2019年9月18日(水)
『ラスト・ムービースター』(2019年)
監督:アダム・リフキン
今池・名古屋シネマテーク
ひとり暮らしのしょぼくれた老人、ヴィック・エドワーズ(バート・レイノルズ)は、かつてハリウッドのドル箱スターだった。
路面のカフェテラスで古くからの俳優仲間と昔話に花を咲かせていても、誰も彼のことをふり向きもしない。
そんな彼のもとに、ナッシュビルの映画祭から映画功労賞受賞の招待状が届いた。
デ・ニーロやイーストウッドも受賞しているというので、出席することにしたのだが、どうも様子がおかしい。
ナッシュビルまでの飛行機はエコノミー、空港に着いてみるとリムジンどころか、ボロ車に乗った小太りで意地の悪そうなパンク娘がひとり、出迎えに来ているだけだった。
映画祭の会場に行って、さらに愕然となる。
会場といってもホールや劇場でなく、街なかのバーだった。
それは映画祭というより、ボンクラな映画オタクたちの、自主上映会だった・・・・
1970年代から80年代にかけて、絶頂期のバート・レイノルズを知っているので、冒頭の老いた彼の姿に、しんみりとなってしまった。
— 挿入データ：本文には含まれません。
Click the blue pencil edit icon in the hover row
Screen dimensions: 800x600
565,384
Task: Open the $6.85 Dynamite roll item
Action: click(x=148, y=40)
彼の『キャノン・ボール』は、数少ない私のデートムービーの1本だった。
バート・レイノルズのいわばセルフ・パロディ。
老いた身では、もうアクションはできない。
スクリーンの前の観客を楽しませるには、自らの老いを、笑いにするしかない。
バイアグラねたや、小太りのパンク娘との掛け合いが楽しい。
パンク娘を演じたアリエル・ウィンターが芸達者だ。
出だしではなんて嫌な女だろうとおもっていたら、ラストに近づくにつれ可愛くなる。
ラストが、まるでバート・レイノルズ自身による、私たちへの別れの挨拶だ。
私を含め、この映画を見た世界中の多くの人々は、ラストカットのあなたの笑みをけっして忘れることはない。
バート・レイノルズよ、以て瞑すべし。